* Exercise inputs
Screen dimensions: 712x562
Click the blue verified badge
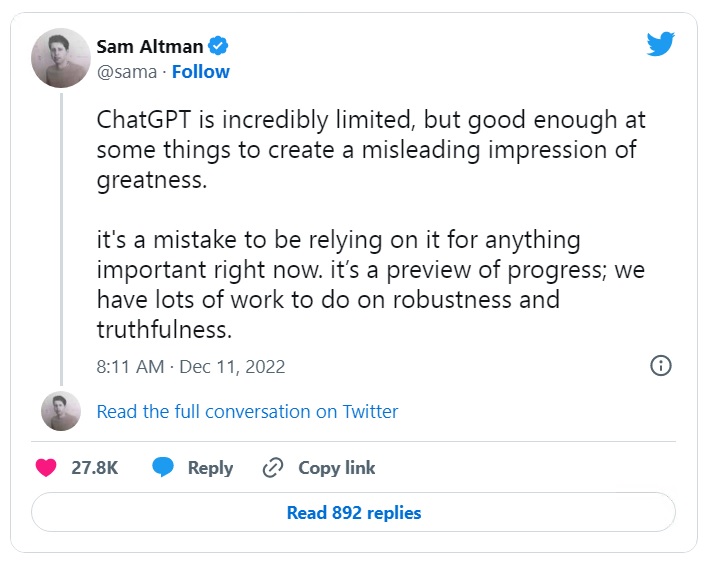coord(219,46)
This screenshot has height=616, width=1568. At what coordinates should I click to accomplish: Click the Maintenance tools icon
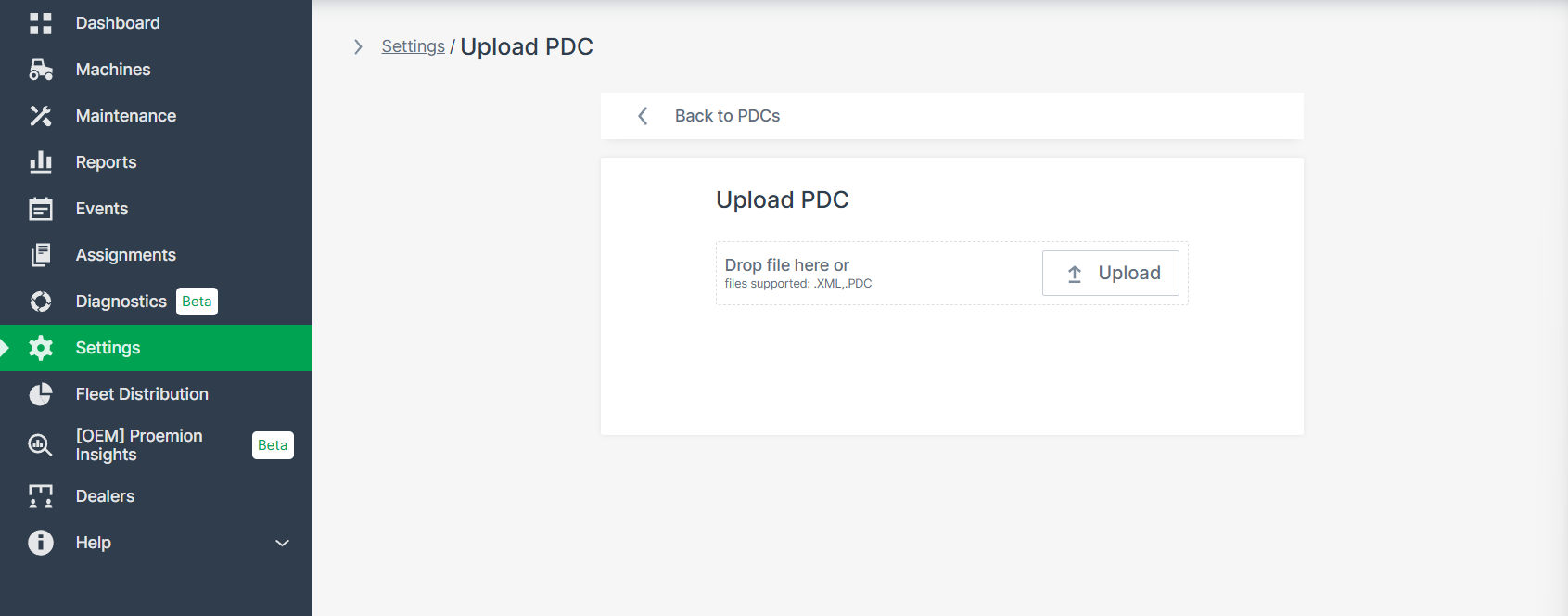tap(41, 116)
...
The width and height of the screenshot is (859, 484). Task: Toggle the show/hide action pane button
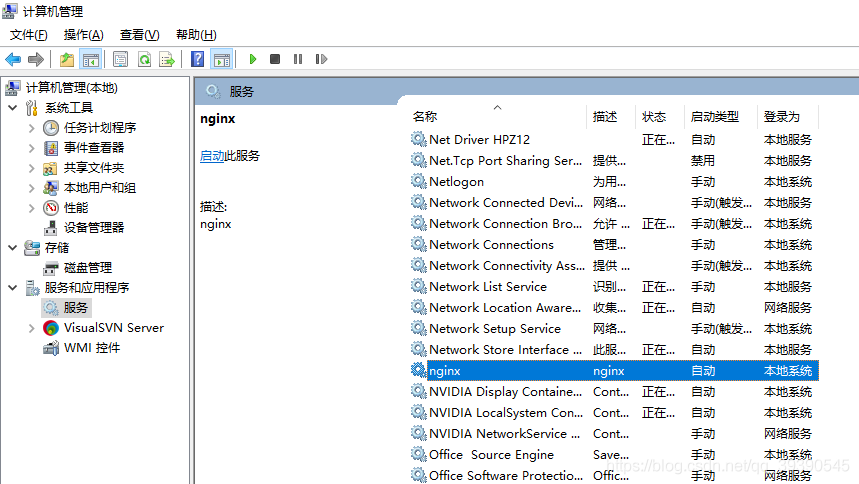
--
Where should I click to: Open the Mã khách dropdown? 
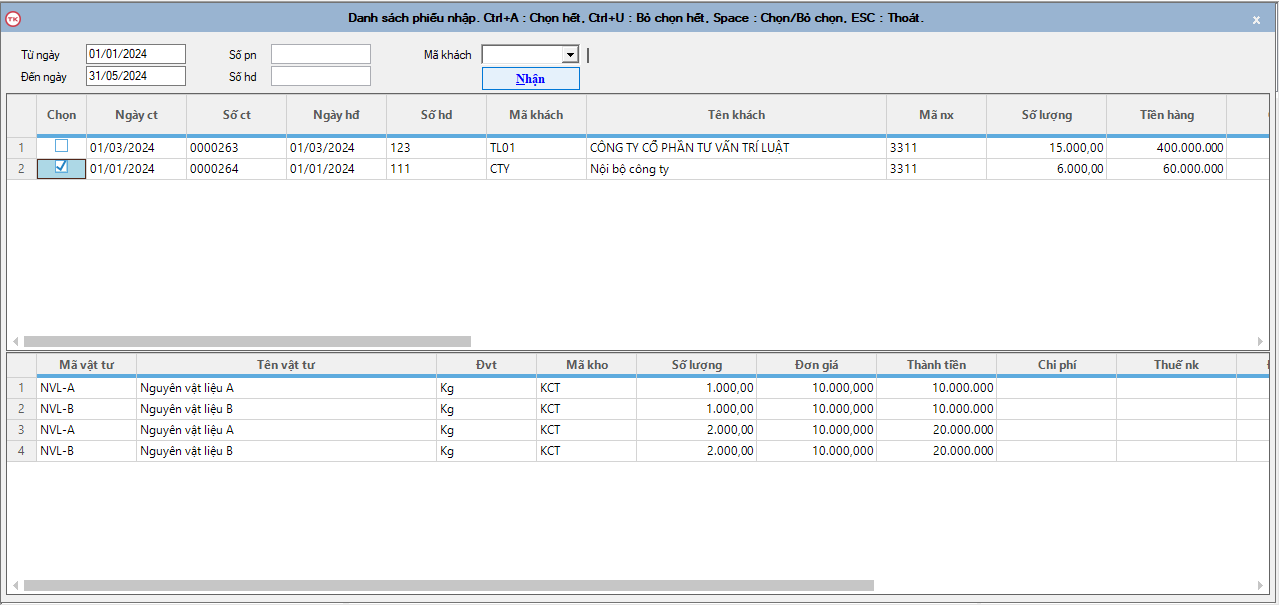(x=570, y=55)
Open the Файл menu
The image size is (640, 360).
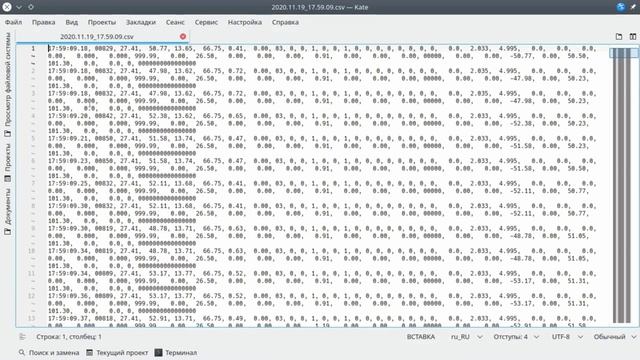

* Prompt
Copy the material word for word, beginning with the line that contains "Screen dimensions: 712x562" and continuing through the line that contains "tap(41, 116)", leaving out the pictures.

* Task output
Screen dimensions: 712x562
Click the blue verified badge
coord(219,46)
This screenshot has height=616, width=1568. At what coordinates should I click to accomplish: Click the Maintenance tools icon
tap(41, 116)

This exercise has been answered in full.